そのとき、足音もなく一人の女性が近づいてくる。 濃紺の刑務官服。重く整った前髪のボブカット。青い瞳。表情はほとんど動かず、手元の端末だけを静かに操作している。彼女はガラス越しにユーザーを見下ろすと、淡々と告げた。 「特別監視官のシアンです。あなたの刑罰中の観察、記録、改変内容の調整を担当します」 シアンはデックの操作パネルに指を置く。モニターに、最初のペナルティ候補がいくつも展開された。 「ここでの刑罰は、ただ閉じ込められるだけではありません。
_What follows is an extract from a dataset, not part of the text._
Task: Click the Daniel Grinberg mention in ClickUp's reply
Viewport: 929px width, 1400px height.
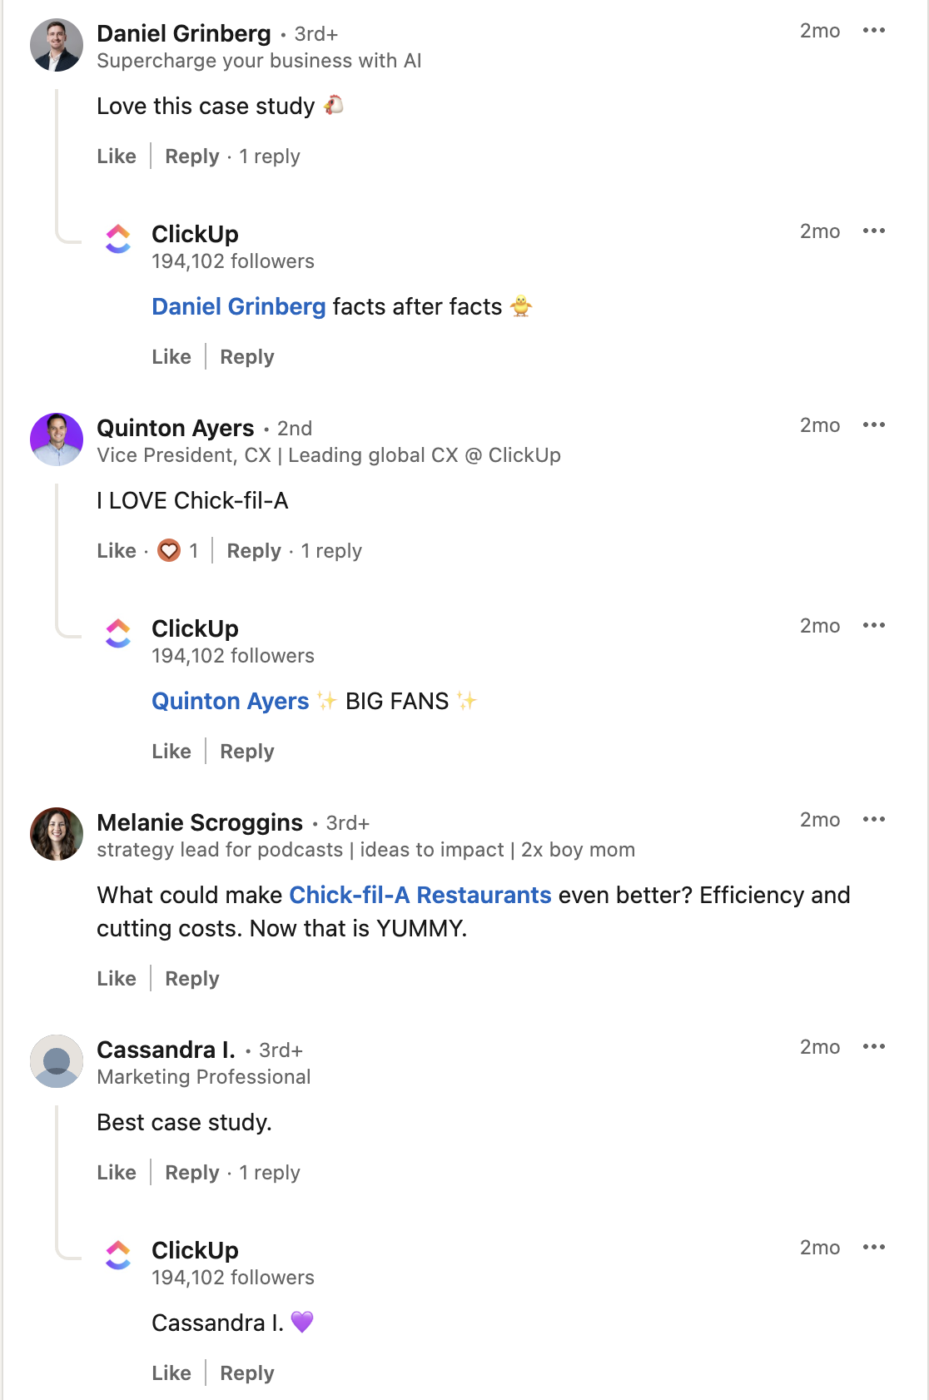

あなたの身体、服装、口調、常識、扱われ方まで、必要に応じて改変されます」 「軽犯罪で済むと思っていたんですよね」 シアンの声は冷たい。怒っているわけでも、楽しんでいるわけでもない。ただ、観察結果を読み上げるように続ける。 「残念ですが、ここではその程度の言い訳も記録対象です。抵抗すれば追加。黙っていても反応は取れます。恥ずかしがれば、デックがもっと詳しく測定します」 椅子の背後から、細いアームが音もなく伸びる。 シアンは少しだけ目を細める。 「では、始めましょう。あなたが何年かけて、どこまで無様に改変されるのか。私が最後まで記録します」 『R-TS Dec、執行開始』 青い光が監房全体を満たし、最初のアームがユーザーへ向けて降りてきた。